• [What to work on]
Put these lines into a JSON list of strings, with one string per line and blank lines omitted.

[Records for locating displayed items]
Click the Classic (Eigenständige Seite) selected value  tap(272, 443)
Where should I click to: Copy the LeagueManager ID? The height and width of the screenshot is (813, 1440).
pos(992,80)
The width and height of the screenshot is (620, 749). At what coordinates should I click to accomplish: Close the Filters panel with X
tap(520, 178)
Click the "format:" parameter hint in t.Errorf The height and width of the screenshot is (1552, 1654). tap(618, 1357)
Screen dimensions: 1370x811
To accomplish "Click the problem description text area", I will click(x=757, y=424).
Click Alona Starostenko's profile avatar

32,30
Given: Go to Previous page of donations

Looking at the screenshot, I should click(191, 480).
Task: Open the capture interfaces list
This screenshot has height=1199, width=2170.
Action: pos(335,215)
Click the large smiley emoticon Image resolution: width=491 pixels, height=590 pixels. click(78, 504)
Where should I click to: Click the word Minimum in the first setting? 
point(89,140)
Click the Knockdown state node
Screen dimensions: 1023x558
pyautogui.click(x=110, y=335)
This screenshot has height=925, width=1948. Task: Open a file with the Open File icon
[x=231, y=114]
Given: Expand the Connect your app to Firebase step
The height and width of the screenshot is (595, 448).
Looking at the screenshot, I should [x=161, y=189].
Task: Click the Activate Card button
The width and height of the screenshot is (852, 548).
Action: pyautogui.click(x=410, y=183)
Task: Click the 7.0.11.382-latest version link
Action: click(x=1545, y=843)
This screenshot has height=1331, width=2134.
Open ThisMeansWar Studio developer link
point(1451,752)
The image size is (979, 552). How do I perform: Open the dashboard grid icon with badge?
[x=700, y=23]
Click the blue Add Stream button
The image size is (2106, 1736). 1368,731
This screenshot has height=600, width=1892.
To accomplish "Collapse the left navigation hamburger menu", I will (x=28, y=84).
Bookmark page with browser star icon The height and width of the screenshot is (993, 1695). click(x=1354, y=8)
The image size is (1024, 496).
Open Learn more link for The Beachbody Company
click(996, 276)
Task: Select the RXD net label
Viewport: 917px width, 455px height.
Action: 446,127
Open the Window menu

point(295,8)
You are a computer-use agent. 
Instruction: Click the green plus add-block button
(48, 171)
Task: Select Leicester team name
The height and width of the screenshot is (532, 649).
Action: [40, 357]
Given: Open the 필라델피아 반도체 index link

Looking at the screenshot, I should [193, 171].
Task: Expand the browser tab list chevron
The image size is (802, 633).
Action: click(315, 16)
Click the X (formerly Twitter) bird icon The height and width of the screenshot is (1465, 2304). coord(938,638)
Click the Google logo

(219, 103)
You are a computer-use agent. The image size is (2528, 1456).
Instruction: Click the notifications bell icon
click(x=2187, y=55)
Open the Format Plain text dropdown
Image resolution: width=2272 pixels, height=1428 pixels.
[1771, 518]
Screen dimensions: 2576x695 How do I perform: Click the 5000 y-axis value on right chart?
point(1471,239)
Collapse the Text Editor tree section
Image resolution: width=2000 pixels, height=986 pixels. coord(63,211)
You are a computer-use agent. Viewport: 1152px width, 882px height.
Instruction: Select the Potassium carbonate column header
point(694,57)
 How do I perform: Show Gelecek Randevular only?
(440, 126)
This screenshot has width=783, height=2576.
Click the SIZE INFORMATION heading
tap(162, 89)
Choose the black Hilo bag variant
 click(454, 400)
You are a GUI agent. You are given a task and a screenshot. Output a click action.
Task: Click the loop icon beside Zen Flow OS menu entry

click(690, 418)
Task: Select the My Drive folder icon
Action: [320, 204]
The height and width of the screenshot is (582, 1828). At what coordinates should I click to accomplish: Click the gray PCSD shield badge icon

• [Solution to this problem]
[
  "Click the Classic (Eigenständige Seite) selected value  tap(272, 443)",
  "Where should I click to: Copy the LeagueManager ID? The height and width of the screenshot is (813, 1440).",
  "pos(992,80)",
  "The width and height of the screenshot is (620, 749). At what coordinates should I click to accomplish: Close the Filters panel with X",
  "tap(520, 178)",
  "Click the \"format:\" parameter hint in t.Errorf The height and width of the screenshot is (1552, 1654). tap(618, 1357)",
  "Screen dimensions: 1370x811",
  "To accomplish \"Click the problem description text area\", I will click(x=757, y=424).",
  "Click Alona Starostenko's profile avatar",
  "32,30",
  "Given: Go to Previous page of donations",
  "Looking at the screenshot, I should click(191, 480).",
  "Task: Open the capture interfaces list",
  "This screenshot has height=1199, width=2170.",
  "Action: pos(335,215)",
  "Click the large smiley emoticon Image resolution: width=491 pixels, height=590 pixels. click(78, 504)",
  "Where should I click to: Click the word Minimum in the first setting? ",
  "point(89,140)",
  "Click the Knockdown state node",
  "Screen dimensions: 1023x558",
  "pyautogui.click(x=110, y=335)",
  "This screenshot has height=925, width=1948. Task: Open a file with the Open File icon",
  "[x=231, y=114]",
  "Given: Expand the Connect your app to Firebase step",
  "The height and width of the screenshot is (595, 448).",
  "Looking at the screenshot, I should [x=161, y=189].",
  "Task: Click the Activate Card button",
  "The width and height of the screenshot is (852, 548).",
  "Action: pyautogui.click(x=410, y=183)",
  "Task: Click the 7.0.11.382-latest version link",
  "Action: click(x=1545, y=843)",
  "This screenshot has height=1331, width=2134.",
  "Open ThisMeansWar Studio developer link",
  "point(1451,752)",
  "The image size is (979, 552). How do I perform: Open the dashboard grid icon with badge?",
  "[x=700, y=23]",
  "Click the blue Add Stream button",
  "The image size is (2106, 1736). 1368,731",
  "This screenshot has height=600, width=1892.",
  "To accomplish \"Collapse the left navigation hamburger menu\", I will (x=28, y=84).",
  "Bookmark page with browser star icon The height and width of the screenshot is (993, 1695). click(x=1354, y=8)",
  "The image size is (1024, 496).",
  "Open Learn more link for The Beachbody Company",
  "click(996, 276)",
  "Task: Select the RXD net label",
  "Viewport: 917px width, 455px height.",
  "Action: 446,127",
  "Open the Window menu",
  "point(295,8)",
  "You are a computer-use agent. ",
  "Instruction: Click the green plus add-block button",
  "(48, 171)",
  "Task: Select Leicester team name",
  "The height and width of the screenshot is (532, 649).",
  "Action: [40, 357]",
  "Given: Open the 필라델피아 반도체 index link",
  "Looking at the screenshot, I should [193, 171].",
  "Task: Expand the browser tab list chevron",
  "The image size is (802, 633).",
  "Action: click(315, 16)",
  "Click the X (formerly Twitter) bird icon The height and width of the screenshot is (1465, 2304). coord(938,638)",
  "Click the Google logo",
  "(219, 103)",
  "You are a computer-use agent. The image size is (2528, 1456).",
  "Instruction: Click the notifications bell icon",
  "click(x=2187, y=55)",
  "Open the Format Plain text dropdown",
  "Image resolution: width=2272 pixels, height=1428 pixels.",
  "[1771, 518]",
  "Screen dimensions: 2576x695 How do I perform: Click the 5000 y-axis value on right chart?",
  "point(1471,239)",
  "Collapse the Text Editor tree section",
  "Image resolution: width=2000 pixels, height=986 pixels. coord(63,211)",
  "You are a computer-use agent. Viewport: 1152px width, 882px height.",
  "Instruction: Select the Potassium carbonate column header",
  "point(694,57)",
  " How do I perform: Show Gelecek Randevular only?",
  "(440, 126)",
  "This screenshot has width=783, height=2576.",
  "Click the SIZE INFORMATION heading",
  "tap(162, 89)",
  "Choose the black Hilo bag variant",
  " click(454, 400)",
  "You are a GUI agent. You are given a task and a screenshot. Output a click action.",
  "Task: Click the loop icon beside Zen Flow OS menu entry",
  "click(690, 418)",
  "Task: Select the My Drive folder icon",
  "Action: [320, 204]",
  "The height and width of the screenshot is (582, 1828). At what coordinates should I click to accomplish: Click the gray PCSD shield badge icon"
]